Skip the pictures and copy all the data that follows exactly.

### Available data

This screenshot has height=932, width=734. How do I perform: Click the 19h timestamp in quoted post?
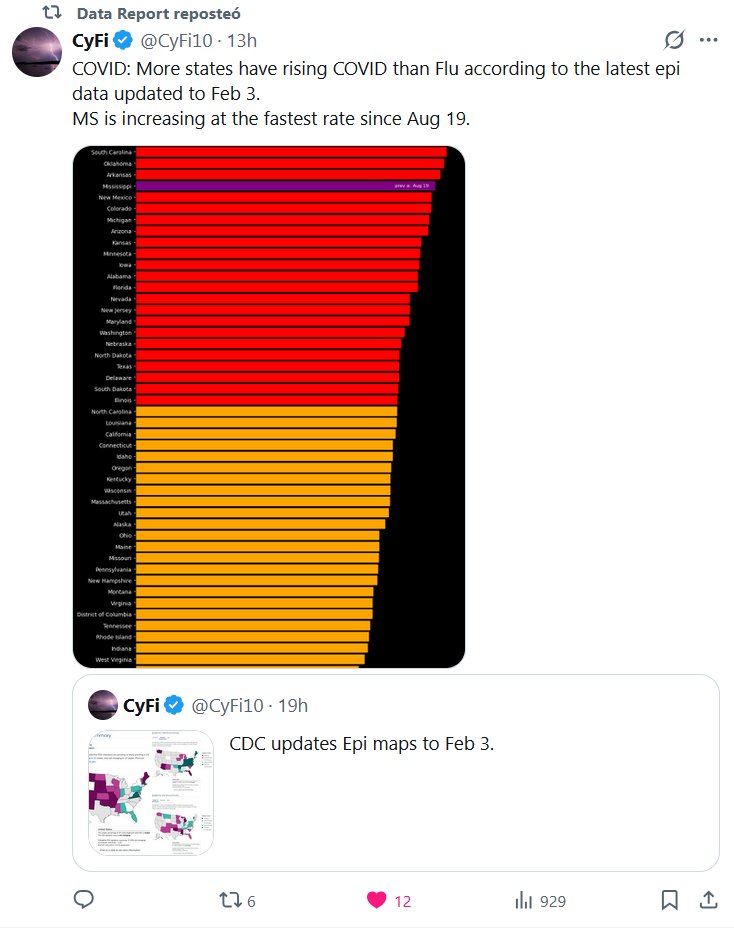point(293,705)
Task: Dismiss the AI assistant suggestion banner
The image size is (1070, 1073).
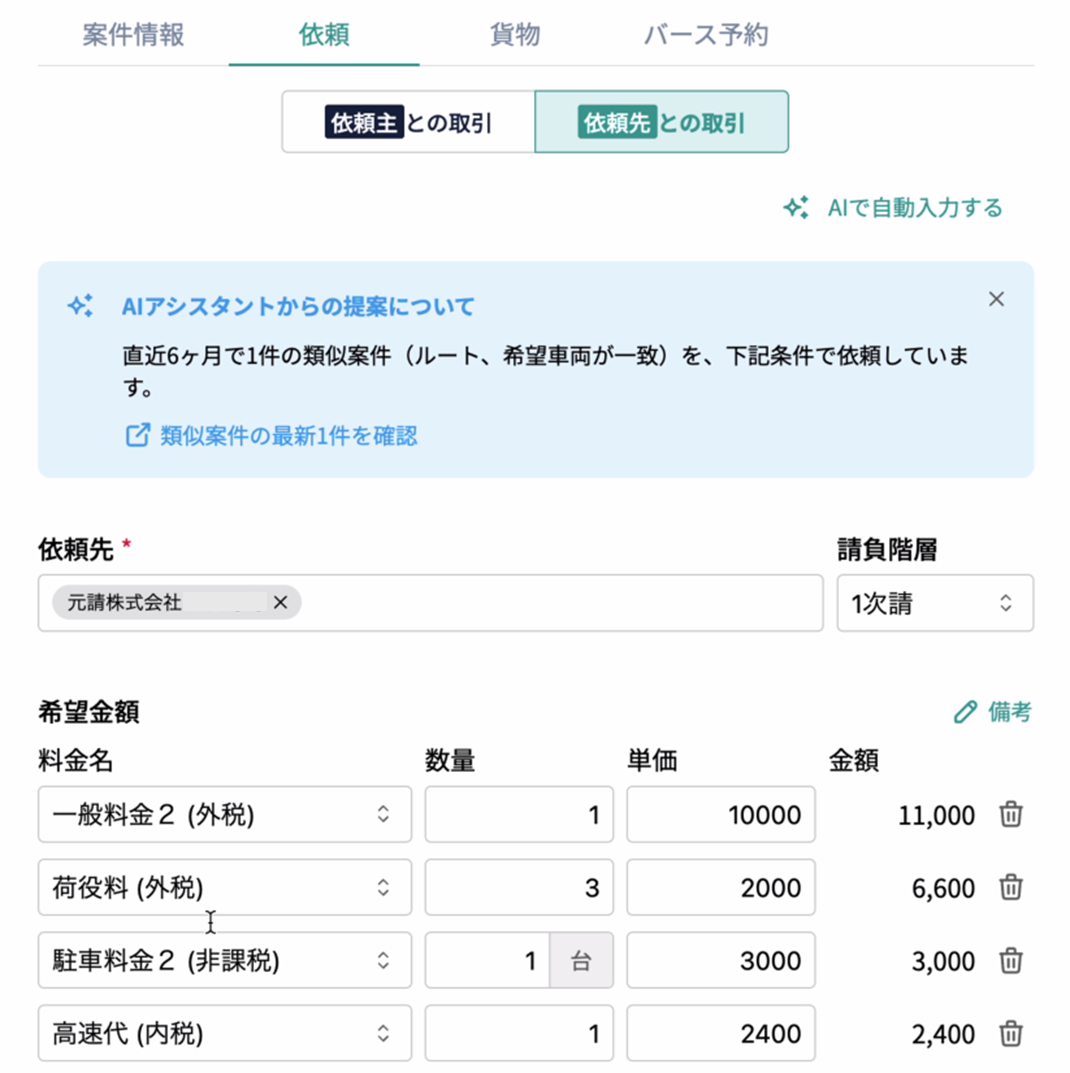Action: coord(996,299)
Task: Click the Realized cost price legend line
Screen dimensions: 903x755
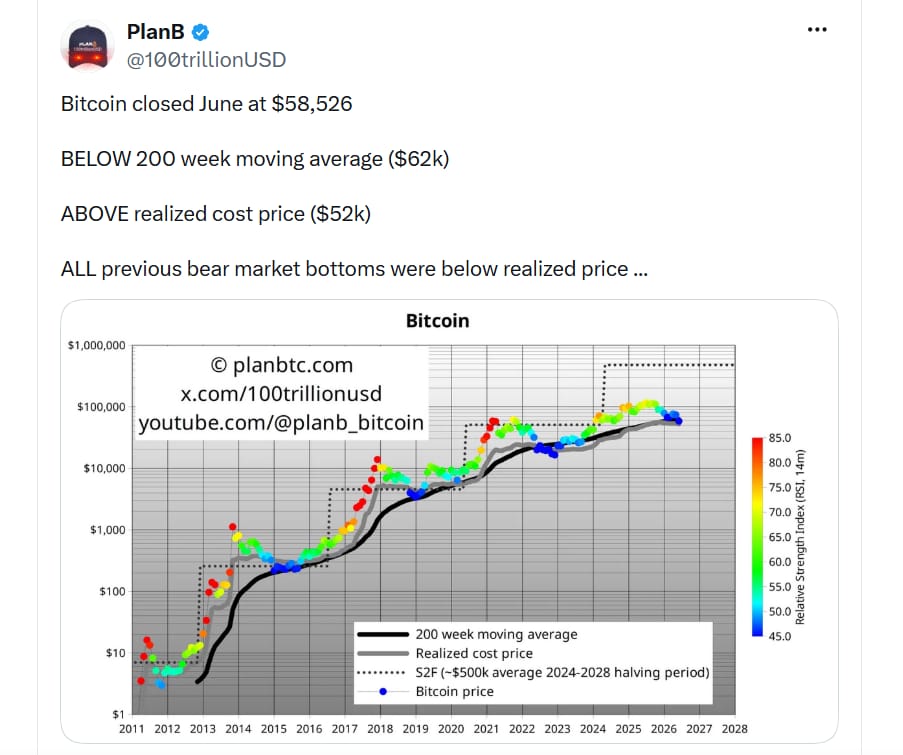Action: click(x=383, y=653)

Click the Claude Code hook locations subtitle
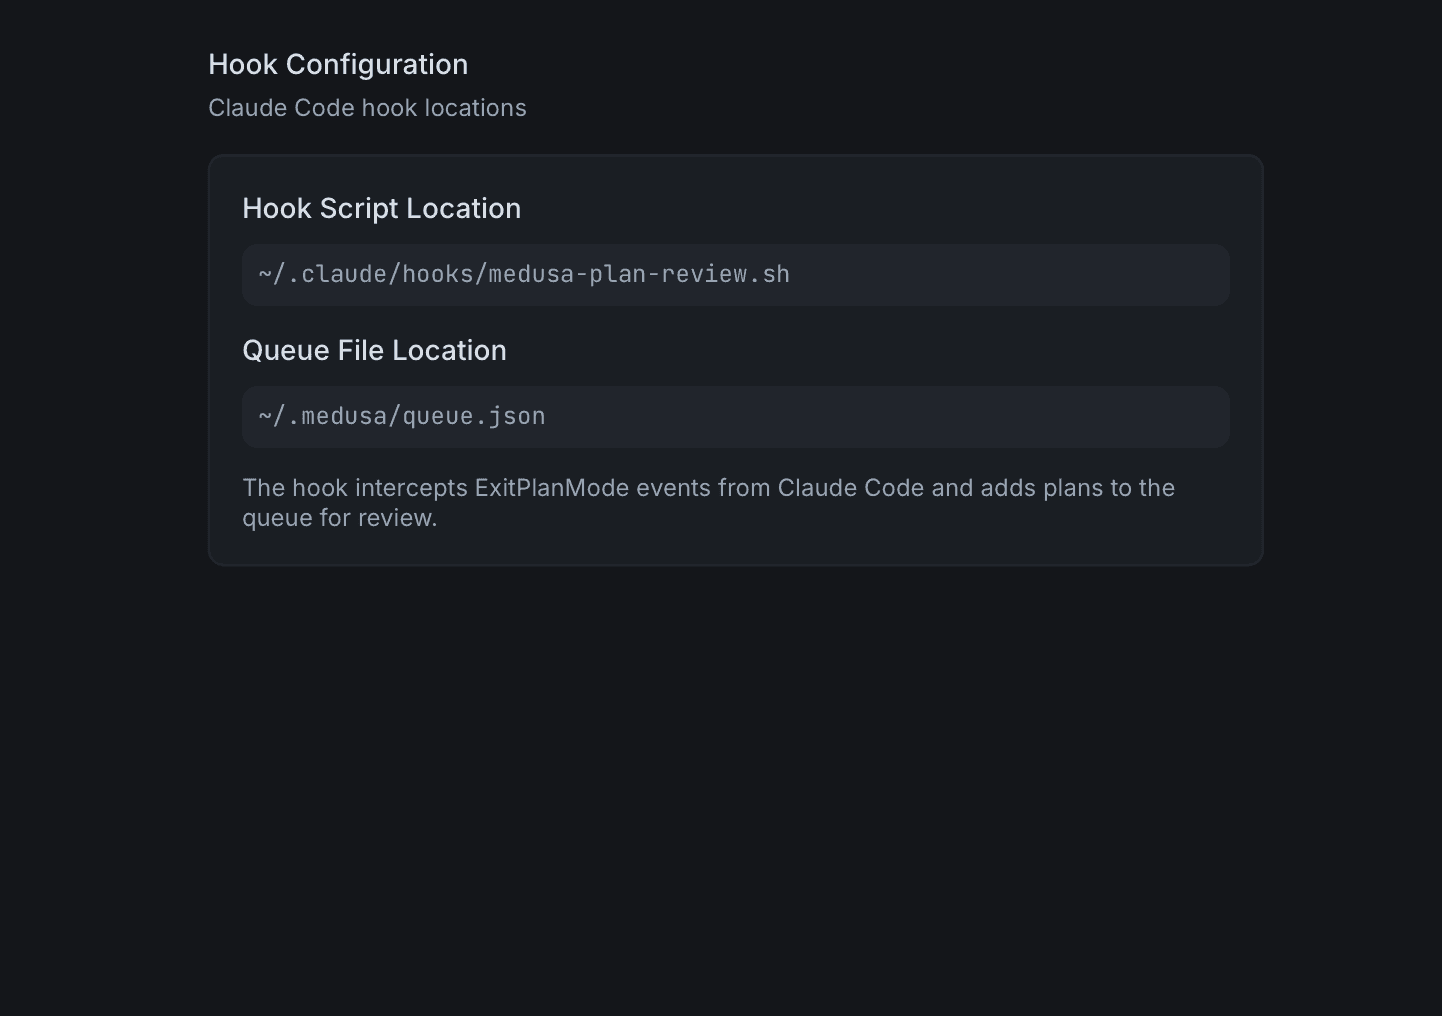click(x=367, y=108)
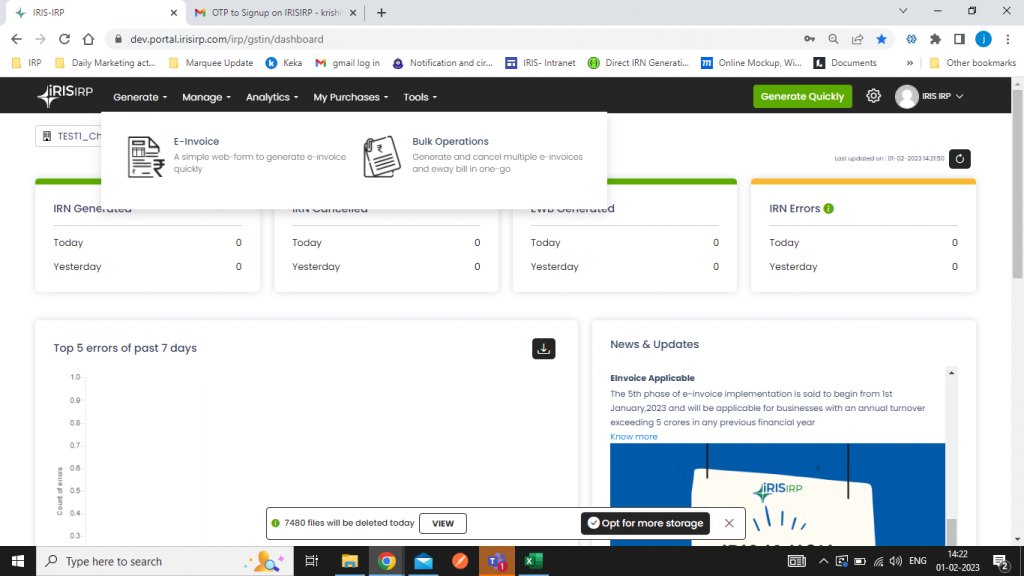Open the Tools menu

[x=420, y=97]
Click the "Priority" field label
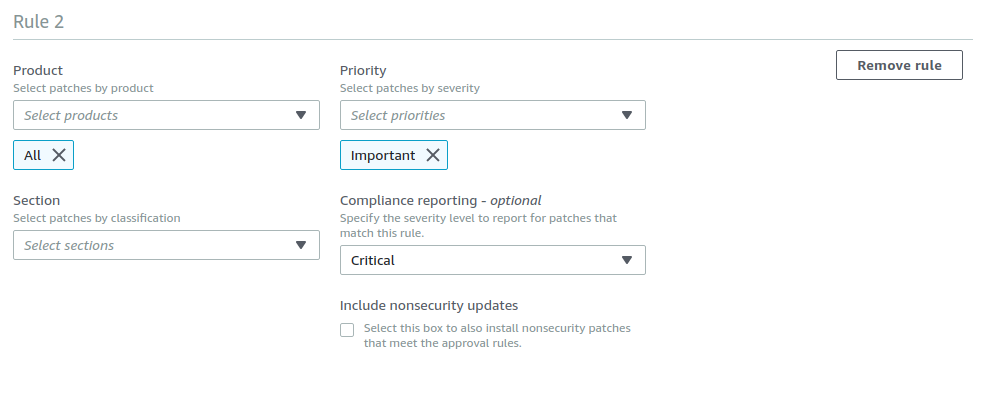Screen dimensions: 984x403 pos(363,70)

######

Task result:
This screenshot has height=932, width=734. How do I perform: Click the 19h timestamp in quoted post?
point(293,705)
Task: Dismiss the AI assistant suggestion banner
The image size is (1070, 1073).
Action: coord(996,299)
Task: Click the Realized cost price legend line
Screen dimensions: 903x755
Action: click(x=383, y=653)

Click the Claude Code hook locations subtitle
click(x=367, y=108)
Open the Tools menu

[x=420, y=97]
Click the "Priority" field label
Screen dimensions: 984x403 pos(363,70)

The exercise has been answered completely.